Dynamically passing to query

cool999 · November 29, 2021, 4:58pm

Hi Team,

I have below similar logs.

I have created dummy index and created mapping like below,

PUT new
{
  "mappings": {
    "properties": {
      "@timestamp": {
        "type":   "date",
        "format": "yyyy-MM-dd HH:mm:ss.SSS"
      }
    }
  }
}

and indexed data as below,

PUT /new/_doc/1
{
  "@timestamp": "2021-11-05 08:12:14.534",
  "level": "INFO",
  "id": "1",
  "text": "website is accessed",
  "status": "clicked"
}

PUT /new/_doc/2
{
  "@timestamp": "2021-10-14 09:11:14.534",
  "level": "INFO",
  "id": "3",
  "text": "website is accessed",
  "status": "clicked"
}

PUT /new/_doc/3
{
  "@timestamp": "2021-09-09 02:08:20.534",
  "level": "INFO",
  "id": "4",
  "text": "website is accessed",
  "status": "clicked"
}

I am able to fetch the total counts using below request query,

GET new/_search
{
  "aggs": {},
  "size": 0,
  "fields": [],
  "query": {
    "bool": {
      "must": [],
      "filter": [
        {
          "bool": {
            "should": [
              {
                "match_phrase": {
                  "text": "website is accessed"
                }
              }
            ],
            "minimum_should_match": 1
          }
        },
        {
          "range": {
            "@timestamp": {
              "gte": "2021-10-01",
              "lte": "2021-10-30"
            }
          }
        }
      ],
      "should": [],
      "must_not": []
    }
  }
}

Getting response as below,

{
  "took" : 0,
  "timed_out" : false,
  "_shards" : {
    "total" : 1,
    "successful" : 1,
    "skipped" : 0,
    "failed" : 0
  },
  "hits" : {
    "total" : {
      "value" : 1,
      "relation" : "eq"
    },
    "max_score" : null,
    "hits" : [ ]
  }
}

As you see, i need to hardcode the date to fetch the value for a particular month i.e to fetch the same information for sept month, i need to modify the date time range as below in curl request ,

"range": {
  "@timestamp": {
    "gte": "2021-09-01",
    "lte": "2021-09-30"
    }
    }

How can i pass year and month dynamically (i.e without actually hardcoding it request itself ) to the curl request which will fetch the information for that particular month, year?

Thanks,

warkolm · November 30, 2021, 9:15am

Not via Dev Tools, no.

You could probably do it via the shell and curl and date.

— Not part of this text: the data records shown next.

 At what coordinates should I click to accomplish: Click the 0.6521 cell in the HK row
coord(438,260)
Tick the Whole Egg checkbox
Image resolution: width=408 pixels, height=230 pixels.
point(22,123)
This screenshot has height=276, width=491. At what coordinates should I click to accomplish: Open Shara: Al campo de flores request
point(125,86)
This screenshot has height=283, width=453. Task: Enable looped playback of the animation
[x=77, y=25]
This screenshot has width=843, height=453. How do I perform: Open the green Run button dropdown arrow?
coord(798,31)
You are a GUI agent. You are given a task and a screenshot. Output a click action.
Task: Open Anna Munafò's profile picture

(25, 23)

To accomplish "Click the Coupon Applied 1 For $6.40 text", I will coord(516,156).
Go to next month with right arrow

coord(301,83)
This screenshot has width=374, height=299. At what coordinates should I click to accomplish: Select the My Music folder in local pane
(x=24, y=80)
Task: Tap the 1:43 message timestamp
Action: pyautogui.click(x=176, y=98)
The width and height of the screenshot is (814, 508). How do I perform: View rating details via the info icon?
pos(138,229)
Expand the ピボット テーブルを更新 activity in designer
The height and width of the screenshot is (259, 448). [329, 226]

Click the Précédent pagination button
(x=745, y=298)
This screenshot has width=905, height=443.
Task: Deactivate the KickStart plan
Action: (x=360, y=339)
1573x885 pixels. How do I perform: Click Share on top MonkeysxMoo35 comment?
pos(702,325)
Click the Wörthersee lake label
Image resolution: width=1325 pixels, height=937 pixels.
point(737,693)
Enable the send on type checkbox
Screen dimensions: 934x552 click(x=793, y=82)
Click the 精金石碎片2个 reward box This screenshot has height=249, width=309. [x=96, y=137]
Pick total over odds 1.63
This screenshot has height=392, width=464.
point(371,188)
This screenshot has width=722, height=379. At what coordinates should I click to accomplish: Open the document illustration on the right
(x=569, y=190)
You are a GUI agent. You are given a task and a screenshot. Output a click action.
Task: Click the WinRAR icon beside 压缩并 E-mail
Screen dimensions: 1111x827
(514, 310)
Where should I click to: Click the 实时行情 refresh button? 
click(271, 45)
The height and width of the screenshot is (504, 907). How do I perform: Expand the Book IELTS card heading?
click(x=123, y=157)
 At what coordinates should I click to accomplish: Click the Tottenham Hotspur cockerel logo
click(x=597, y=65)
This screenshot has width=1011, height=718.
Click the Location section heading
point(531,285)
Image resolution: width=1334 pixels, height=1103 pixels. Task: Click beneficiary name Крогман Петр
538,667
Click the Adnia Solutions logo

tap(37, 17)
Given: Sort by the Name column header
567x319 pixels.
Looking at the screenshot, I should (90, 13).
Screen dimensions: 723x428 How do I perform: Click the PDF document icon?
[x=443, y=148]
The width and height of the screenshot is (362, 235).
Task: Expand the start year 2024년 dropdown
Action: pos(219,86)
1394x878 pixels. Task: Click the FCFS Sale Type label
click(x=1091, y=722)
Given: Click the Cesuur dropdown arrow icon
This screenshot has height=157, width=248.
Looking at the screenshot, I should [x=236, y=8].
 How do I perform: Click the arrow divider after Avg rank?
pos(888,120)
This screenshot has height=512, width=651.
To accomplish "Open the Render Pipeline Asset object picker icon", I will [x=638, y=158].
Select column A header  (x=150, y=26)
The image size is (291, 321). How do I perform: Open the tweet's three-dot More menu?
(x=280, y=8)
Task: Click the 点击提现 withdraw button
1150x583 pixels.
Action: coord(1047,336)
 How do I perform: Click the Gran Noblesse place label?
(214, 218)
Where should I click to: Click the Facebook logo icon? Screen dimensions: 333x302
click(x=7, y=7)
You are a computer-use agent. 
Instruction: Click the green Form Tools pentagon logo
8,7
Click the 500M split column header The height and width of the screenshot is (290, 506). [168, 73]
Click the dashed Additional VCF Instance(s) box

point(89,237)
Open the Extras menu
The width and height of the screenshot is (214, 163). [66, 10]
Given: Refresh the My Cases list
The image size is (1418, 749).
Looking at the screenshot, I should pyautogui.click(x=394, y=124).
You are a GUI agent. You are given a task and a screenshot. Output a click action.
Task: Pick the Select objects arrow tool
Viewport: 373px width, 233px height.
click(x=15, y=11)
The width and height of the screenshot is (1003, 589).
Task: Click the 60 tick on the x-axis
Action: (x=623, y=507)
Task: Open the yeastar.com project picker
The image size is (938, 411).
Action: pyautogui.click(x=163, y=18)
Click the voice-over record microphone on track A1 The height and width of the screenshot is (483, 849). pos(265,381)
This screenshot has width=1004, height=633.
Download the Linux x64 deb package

cool999 · November 30, 2021, 9:41am

Hi @warkolm,

Thanks for reply.

Yes i am asking how to do achieve this from curl call?

Above dev-tools example was just to create things quickly.

Below is the curl request for above call.

curl -u elastic:xxx  -XGET "http://10.10.10.10:9200/new/_search?pretty" -H 'Content-Type: application/json' -d'
{
  "aggs": {},
  "size": 0,
  "fields": [],
  "query": {
    "bool": {
      "must": [],
      "filter": [
        {
          "bool": {
            "should": [
              {
                "match_phrase": {
                  "text": "website is accessed"
                }
              }
            ],
            "minimum_should_match": 1
          }
        },
        {
          "range": {
            "@timestamp": {
              "gte": "2021-10-01",
              "lte": "2021-10-30"
            }
          }
        }
      ],
      "should": [],
      "must_not": []
    }
  }
}'

Thanks,

cool999 · December 1, 2021, 4:29pm

I am able to get the results for last month (Nov) or last 2 months (Oct) and so on using below,

last month - Nov -

"gte": "now-M",
"lt": "now/M"

2 months - Oct

"gte": "now-2M/M",
"lte": "now-2M/M"

But is there way to provide desired year and month to retrieve results?

system · December 29, 2021, 4:30pm

This topic was automatically closed 28 days after the last reply. New replies are no longer allowed.